#### DATA IN THIS EXERCISE:
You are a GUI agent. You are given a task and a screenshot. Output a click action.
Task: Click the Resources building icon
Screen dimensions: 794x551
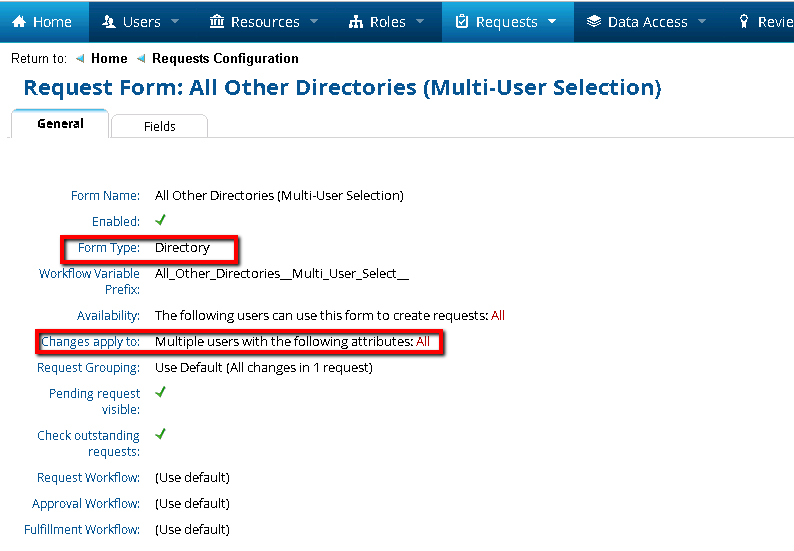coord(217,22)
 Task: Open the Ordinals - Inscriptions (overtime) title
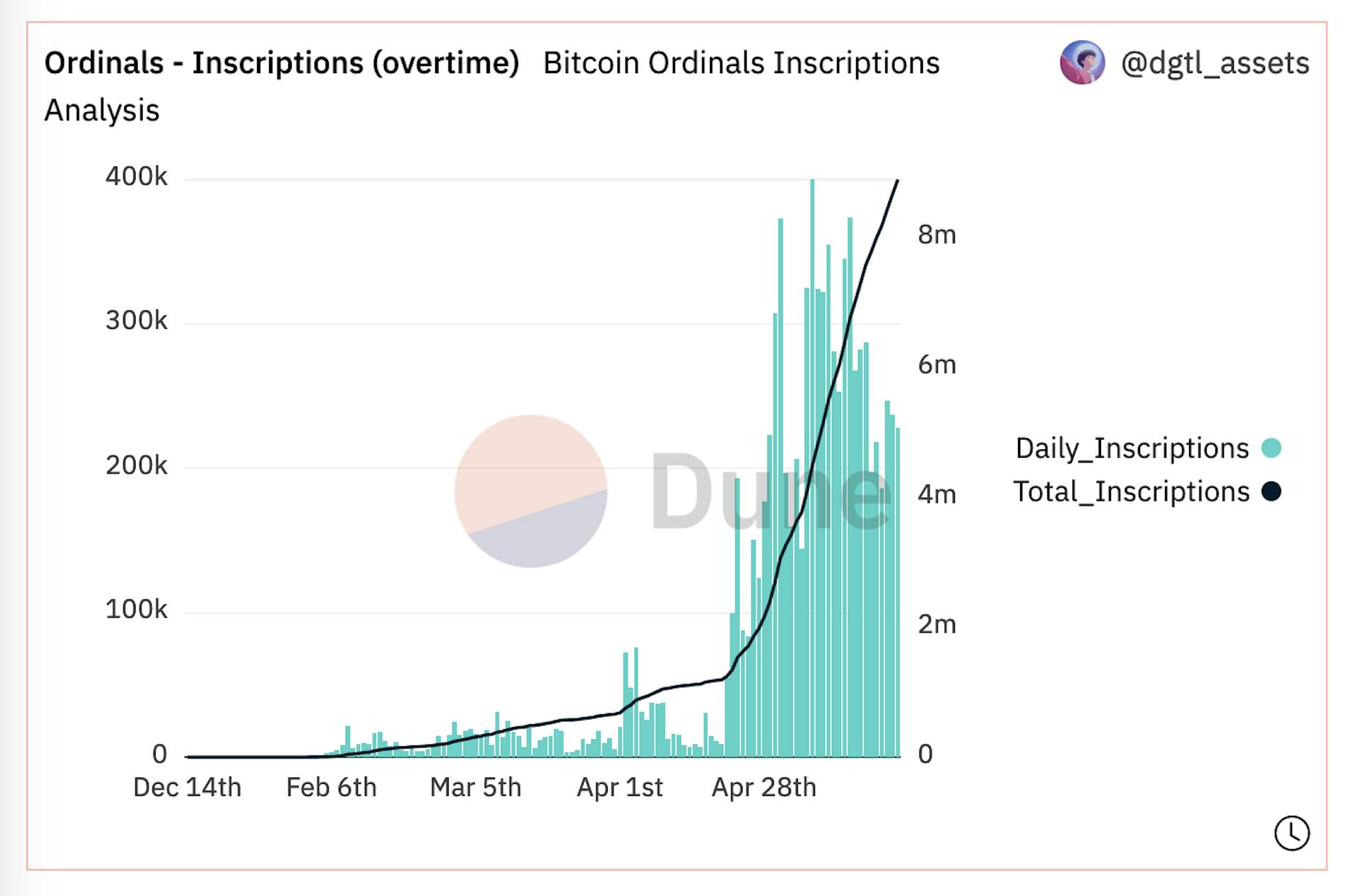point(282,63)
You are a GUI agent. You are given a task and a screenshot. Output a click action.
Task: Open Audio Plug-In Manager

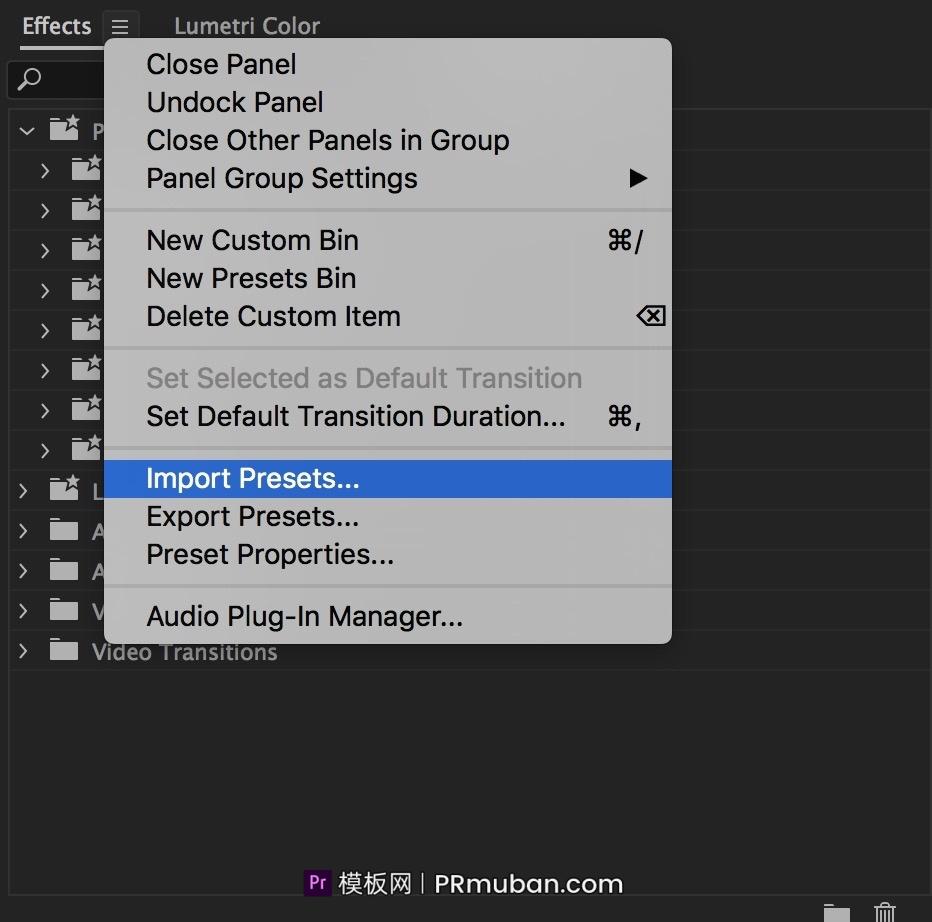304,616
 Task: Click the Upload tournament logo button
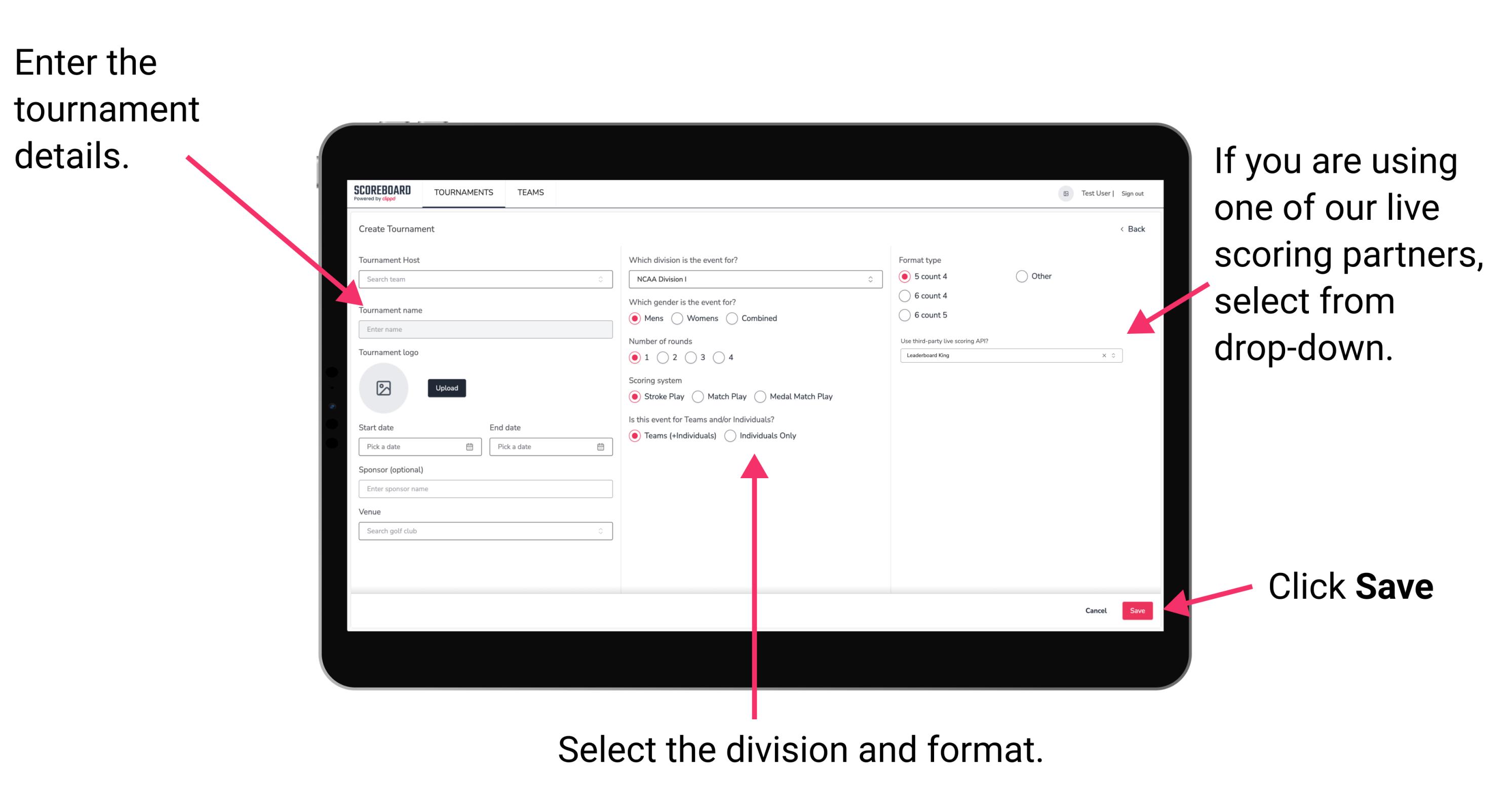(x=446, y=388)
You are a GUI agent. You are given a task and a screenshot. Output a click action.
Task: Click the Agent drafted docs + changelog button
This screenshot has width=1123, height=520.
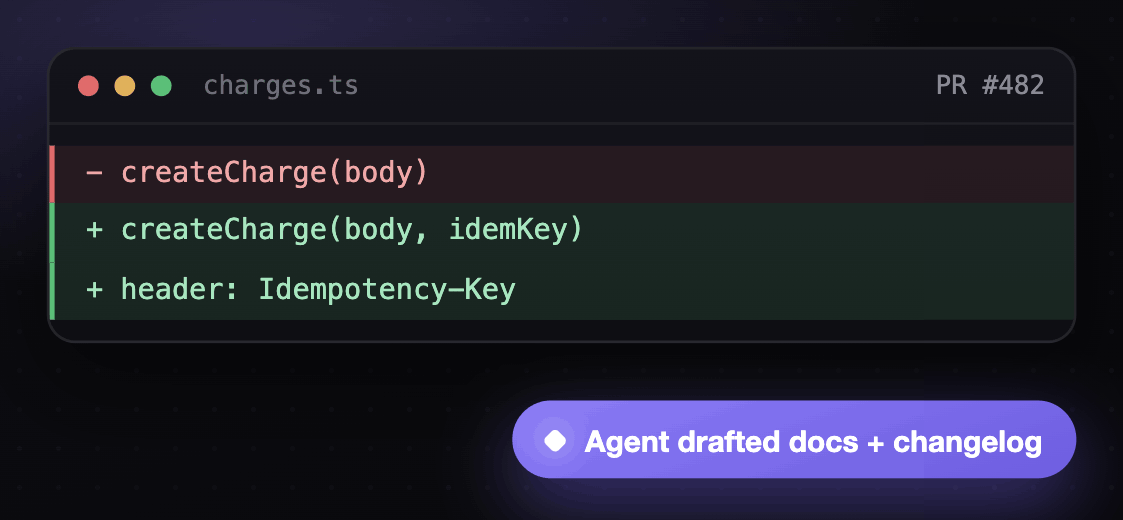794,440
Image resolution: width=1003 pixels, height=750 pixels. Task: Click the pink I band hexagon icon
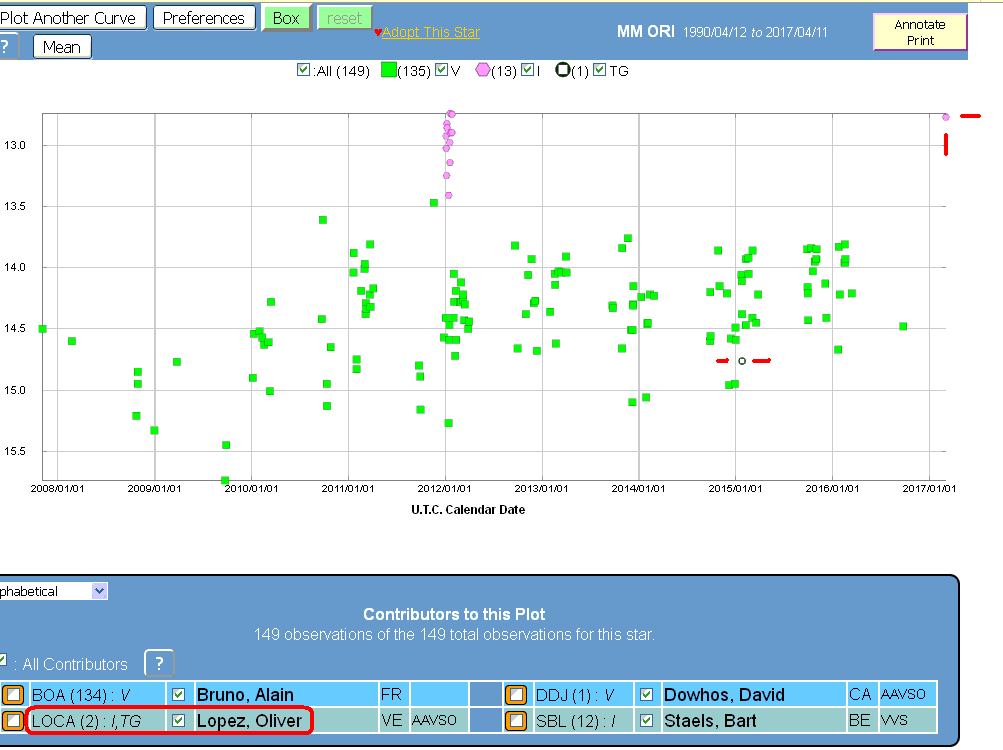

#### EXERCISE:
An exact transcription of the listing is required, and it must contain no pictures.

#### EXPECTED ANSWER:
You are a GUI agent. You are given a task and a screenshot. Output a click action.
Task: Click the Resources building icon
Screen dimensions: 794x551
coord(217,22)
 Task: Open the Ordinals - Inscriptions (overtime) title
point(282,63)
You are a GUI agent. You are given a task and a screenshot. Output a click action.
Task: Open Audio Plug-In Manager

304,616
 Task: Click the Upload tournament logo button
(x=446, y=388)
You are a GUI agent. You are given a task and a screenshot. Output a click action.
Task: Click the Agent drafted docs + changelog button
This screenshot has width=1123, height=520.
794,440
Image resolution: width=1003 pixels, height=750 pixels. Task: Click the pink I band hexagon icon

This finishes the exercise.